State shouldn't be averse to constructive criticism

National Assembly Majority Leader Kimani Ichung'wah addressing the media at Parliament on February 6, 2023. [Boniface Okendo, Standard]

National Assembly Majority leader Kimani Ichungwa has gone hammer and tongs at ACK Archbishop Josephat Ole Sapit for allegedly using abusive language against the government. Mr Ichungwah, without explicitly stating so, called Sapit and Catholic Bishop Anthony Muheria opposition sympathisers for speaking the truth to the government. Nothing could be further from the truth than this. The legislator took umbrage after Sapit told government officials to stop engaging in political rhetoric and prioritise the welfare of the people.

Particularly, Sapit wanted the government to act to shield citizens from the danger posed by the looming El Nino rains. We do not know exactly why anyone would take offense over such remarks. While there is no doubt that the government is working, there is a general feeling that it is punching below its weight. In fact, many Kenyans feel that nothing much is being done to fulfill Kenya Kwanza's pre-election promises.
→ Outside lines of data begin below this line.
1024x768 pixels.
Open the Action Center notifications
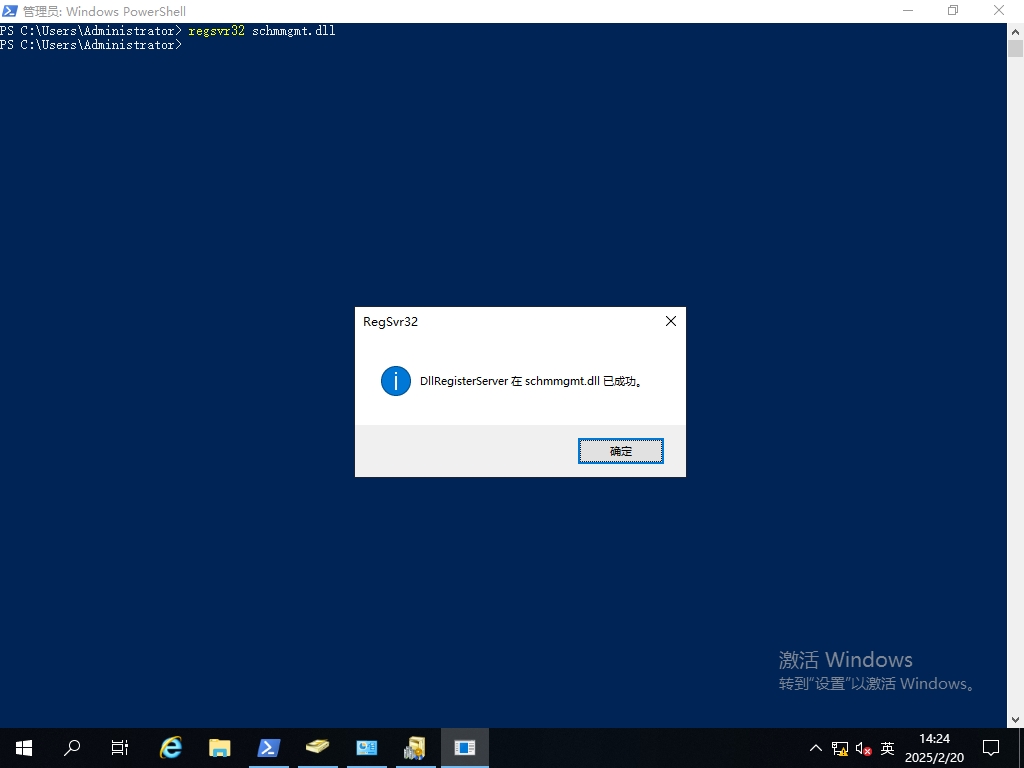(x=991, y=748)
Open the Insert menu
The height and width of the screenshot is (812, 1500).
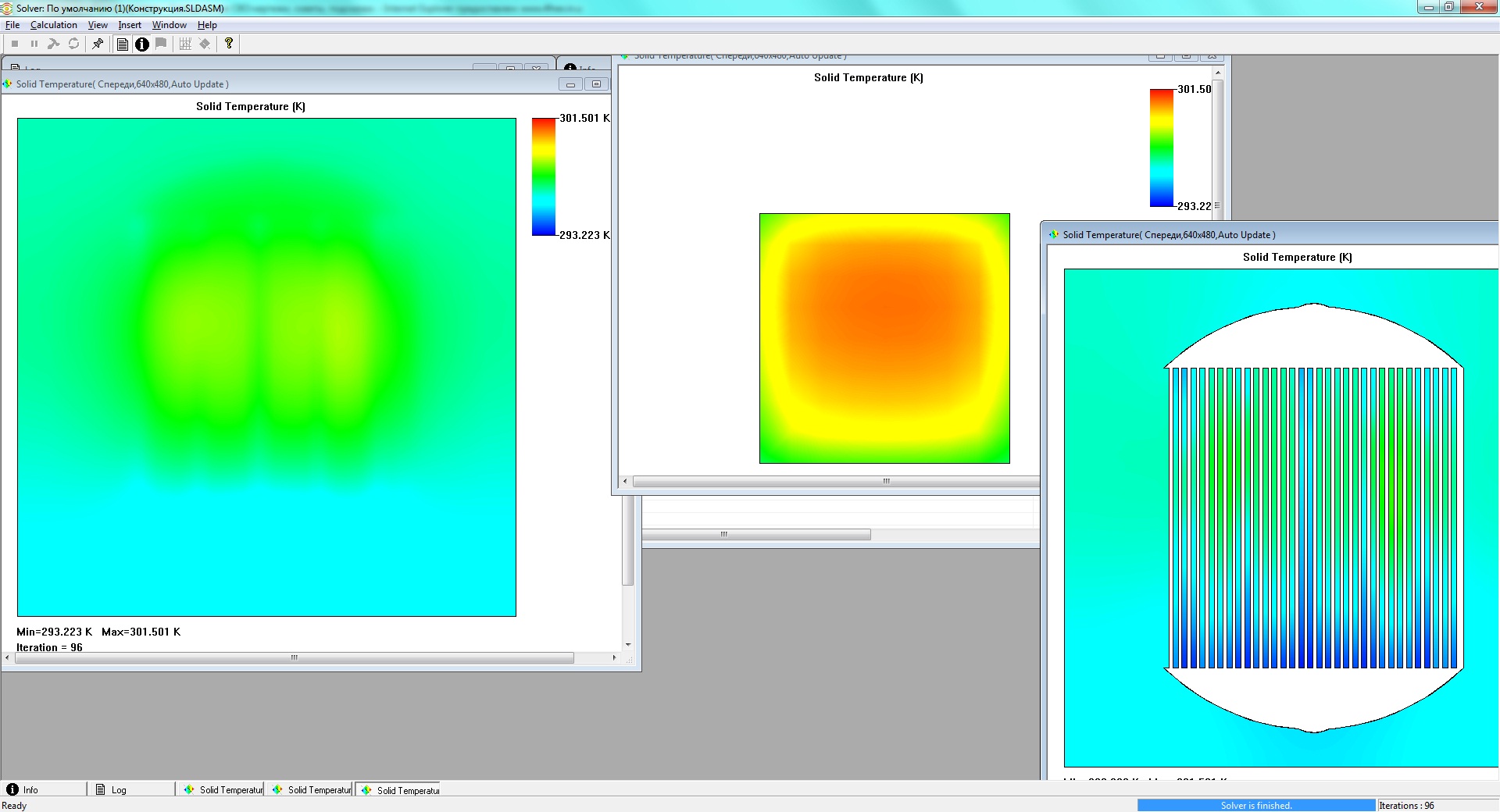130,25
At the height of demonstrations called by the Opposition in July to protest the high cost of living, Muheria did not mince words in calling our leadership 'arrogant and imposing', urging it to 'climb down' from its high perch. It cannot be lost on Ichung'wah so soon that Sapit was at Bomas of Kenya when William Ruto was declared winner of the August 2022 presidential election and spoke glowingly about Kenya Kwanza and the promise it held for Kenya. Thus, it is duplicitous for him to turn his guns on the same man for pointing out that that promise has not been fulfilled.

What is more audible to Kenyans from the government is the noise from those charged with changing the fortunes of Kenyans. Some of them are sounding helpless, saying there is little they can do to lower the cost of fuel, while others are scoffing at the hustlers over the high cost of living and even offering them unsolicited advice that they can go ahead and "dig their own oil wells". This, we believe, is what the archbishop means when he talks about engaging in political rhetoric at the expense of serving the people.
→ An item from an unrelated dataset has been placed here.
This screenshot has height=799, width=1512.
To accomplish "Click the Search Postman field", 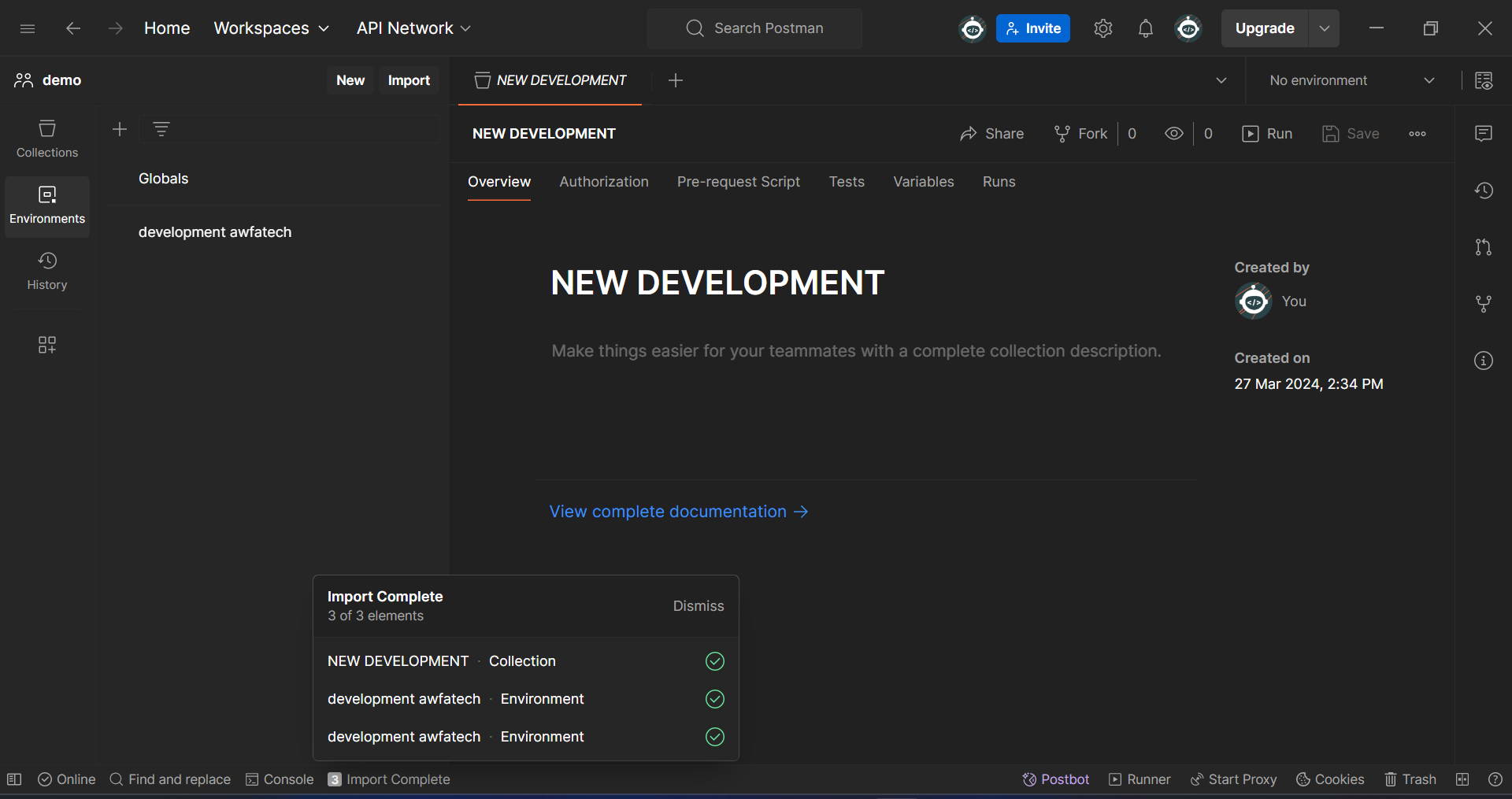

Kenyans know that Muheria and Sapit have on several occasions rubbed the government the wrong way by echoing public sentiments when things seemed go the wrong way. In May, for instance, Sapit led Anglican Bishops in cricitising Kenya Kwanza over what they saw as skewed government appointments. "Let all institutions and government agencies be impartial and efficient, and not simply beholden to political influence, but serve all Kenyans with impartiality," Sapit said. Interestingly, that concern had been expressed by many other Kenyans before then.

Ichung'wah's outburst is symptomatic of the malaise in government where, as the latest Auditor General's report points out, the level of wastage is shocking as government urges citizens to tighten their belts. Clerics, on most occasions, speak truth to government. Criticism of the government is part and parcel of democracy. Individuals have the right to speak their minds, whether the government listens to them or not. Muheria and Sapit and other Kenyans will continue criticising the government whether Ichung'wah likes it or not. It is an insult to suggest that the two respected clerics are speaking on behalf of Raila. Ichung'wah and the government must stop sneering at constructive criticism.